Эта абстрактная государственность, которая не связана ни с каким отдельным народом или племенем, а была, так сказать, употребительна для любого, и была сильной стороной Пруссии. Но она могла также, что следует теперь подчеркнуть, стать и слабостью. Она делала государство почти безгранично способным к растяжению — не только способным к завоеваниям, но и также способным действительно вобрать в себя завоеванных и создать из этого новые сильные стороны. Но она делала это государство для его подданных также неким образом излишним, когда оно единожды не справлялось с чем-либо. Было не только приемлемо, но и во многих смыслах приятно стать подданным Пруссии. Так много порядка, гарантий правосудия и свободы совести не везде можно было найти; это давало также определенную гордость. Но быть пруссаком не было неизбежностью, необходимостью; по природе люди не были пруссаками, как они были французами, англичанами, немцами или же баварцами и саксонцами. Прусское гражданство было более чем любое другое заменяемо, и когда прусское государство над любым населением, не особенно его беспокоя, могло раскинуть свою власть, как походную палатку, то эту палатку можно было и обратно свернуть, да так, что население не воспринимало это в качестве катастрофы.

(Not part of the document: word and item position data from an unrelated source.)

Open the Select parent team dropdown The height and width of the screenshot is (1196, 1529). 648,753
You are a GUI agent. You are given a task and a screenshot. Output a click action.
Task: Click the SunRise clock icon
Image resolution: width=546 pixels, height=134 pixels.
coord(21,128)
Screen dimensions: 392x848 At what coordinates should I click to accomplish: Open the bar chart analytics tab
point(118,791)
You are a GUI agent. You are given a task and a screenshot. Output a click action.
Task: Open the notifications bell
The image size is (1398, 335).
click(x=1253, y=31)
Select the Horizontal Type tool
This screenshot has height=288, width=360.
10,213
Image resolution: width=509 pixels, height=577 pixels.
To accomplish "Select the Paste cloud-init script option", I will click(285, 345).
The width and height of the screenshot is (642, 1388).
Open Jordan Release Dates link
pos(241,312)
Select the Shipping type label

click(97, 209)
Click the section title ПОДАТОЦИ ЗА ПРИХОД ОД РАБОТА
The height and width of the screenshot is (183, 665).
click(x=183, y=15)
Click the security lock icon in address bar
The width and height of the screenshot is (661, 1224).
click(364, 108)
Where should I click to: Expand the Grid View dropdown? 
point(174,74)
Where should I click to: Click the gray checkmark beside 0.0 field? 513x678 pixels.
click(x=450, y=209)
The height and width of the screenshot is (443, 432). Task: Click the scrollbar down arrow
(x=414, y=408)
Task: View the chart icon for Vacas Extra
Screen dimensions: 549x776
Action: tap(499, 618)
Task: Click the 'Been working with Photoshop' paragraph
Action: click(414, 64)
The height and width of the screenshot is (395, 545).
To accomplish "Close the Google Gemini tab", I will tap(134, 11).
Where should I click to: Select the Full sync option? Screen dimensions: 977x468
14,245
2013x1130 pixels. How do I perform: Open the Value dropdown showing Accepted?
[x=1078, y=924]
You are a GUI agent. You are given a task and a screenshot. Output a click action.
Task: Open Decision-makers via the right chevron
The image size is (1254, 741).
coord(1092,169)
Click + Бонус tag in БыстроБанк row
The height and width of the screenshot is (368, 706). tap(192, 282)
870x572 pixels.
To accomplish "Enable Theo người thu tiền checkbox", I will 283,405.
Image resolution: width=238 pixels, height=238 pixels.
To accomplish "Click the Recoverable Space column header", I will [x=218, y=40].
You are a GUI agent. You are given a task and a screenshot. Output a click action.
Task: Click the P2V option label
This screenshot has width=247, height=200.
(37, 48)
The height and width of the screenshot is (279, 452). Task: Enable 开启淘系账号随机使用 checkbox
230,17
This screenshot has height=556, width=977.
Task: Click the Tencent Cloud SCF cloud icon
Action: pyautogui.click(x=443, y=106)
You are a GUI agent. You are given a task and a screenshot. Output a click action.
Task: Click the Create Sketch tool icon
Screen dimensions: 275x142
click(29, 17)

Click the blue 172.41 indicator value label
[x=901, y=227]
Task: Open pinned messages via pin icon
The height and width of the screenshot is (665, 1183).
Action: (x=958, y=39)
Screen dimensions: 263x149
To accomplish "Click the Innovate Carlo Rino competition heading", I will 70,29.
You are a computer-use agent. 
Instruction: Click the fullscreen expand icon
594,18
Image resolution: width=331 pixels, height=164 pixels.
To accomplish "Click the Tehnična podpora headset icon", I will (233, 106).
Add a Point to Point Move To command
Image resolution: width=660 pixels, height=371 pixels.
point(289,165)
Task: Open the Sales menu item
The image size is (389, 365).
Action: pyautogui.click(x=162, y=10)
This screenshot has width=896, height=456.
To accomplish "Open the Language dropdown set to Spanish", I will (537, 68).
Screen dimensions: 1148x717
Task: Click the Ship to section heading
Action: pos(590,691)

Пруссия не была организмом со способностью к самоизлечению, а скорее чудесно сконструированной государственной машиной; но именно машиной: сломается маховик, и машина остановится. При Фридрихе Вильгельме III, преемнике Фридриха Вильгельма II, маховик вышел из строя и машина остановилась. Да, пару лет казалось, что ничто более не заставит её крутиться.
И все же Пруссия выдержала своё испытание на прочность. Было ли в конце это государство все же несколько иным, чем машина? Или же смогло оно по крайней мере стать немного другим?